- **EXERCISE**: Rescale everything from the line containing "Click the chain icon beside 网页链接" down to the end of the entries, writing all those lines again with their requests and multiplying each coordinate in the answers by 1.3, rounded to whole numbers with halves going up. Leave the pictures out of your answer.

— start of SUPPLIED RECORDS —

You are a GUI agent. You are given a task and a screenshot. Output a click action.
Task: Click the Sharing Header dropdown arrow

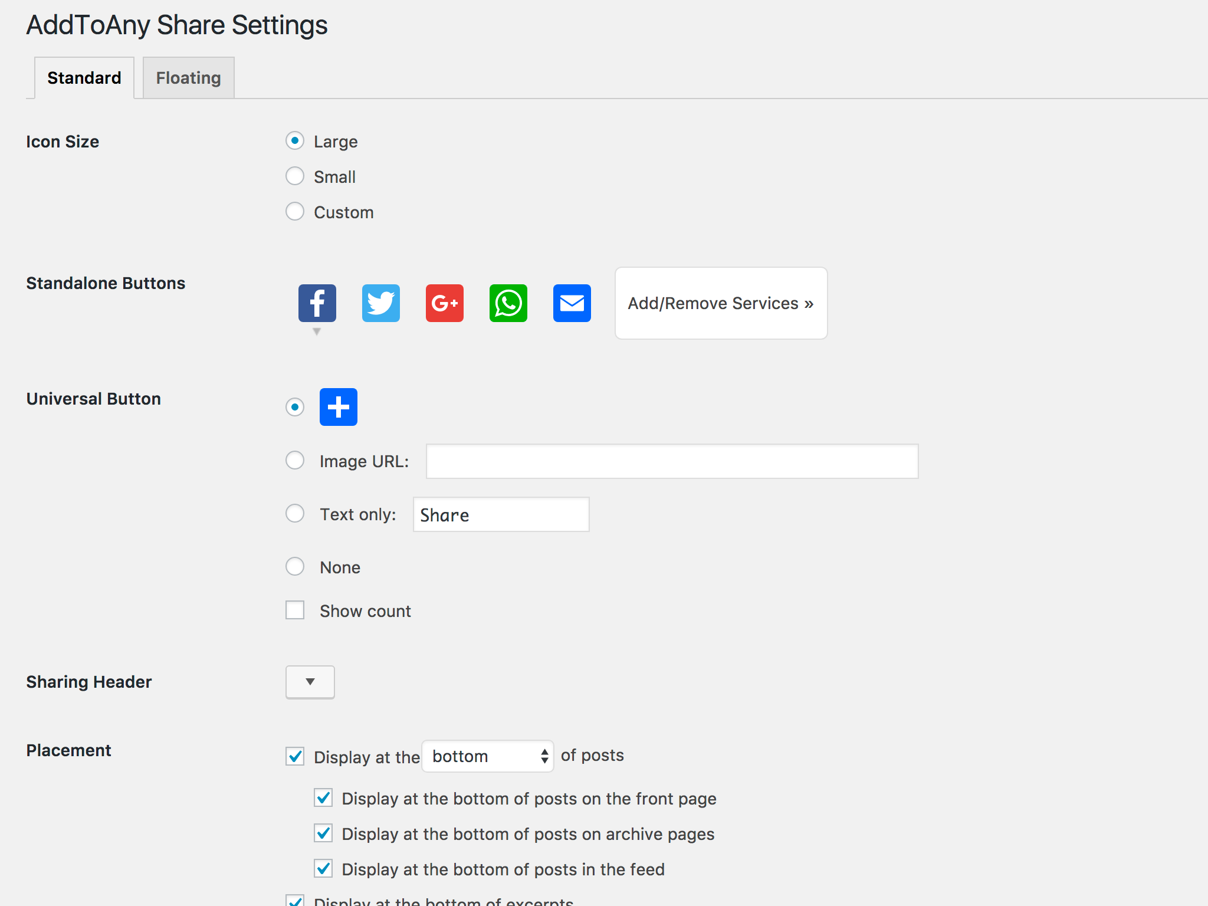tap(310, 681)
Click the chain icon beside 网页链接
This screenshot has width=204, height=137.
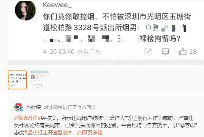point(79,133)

— end of SUPPLIED RECORDS —

- **RESULT OF THE EXERCISE**:
Click the chain icon beside 网页链接
This screenshot has width=204, height=137.
point(103,173)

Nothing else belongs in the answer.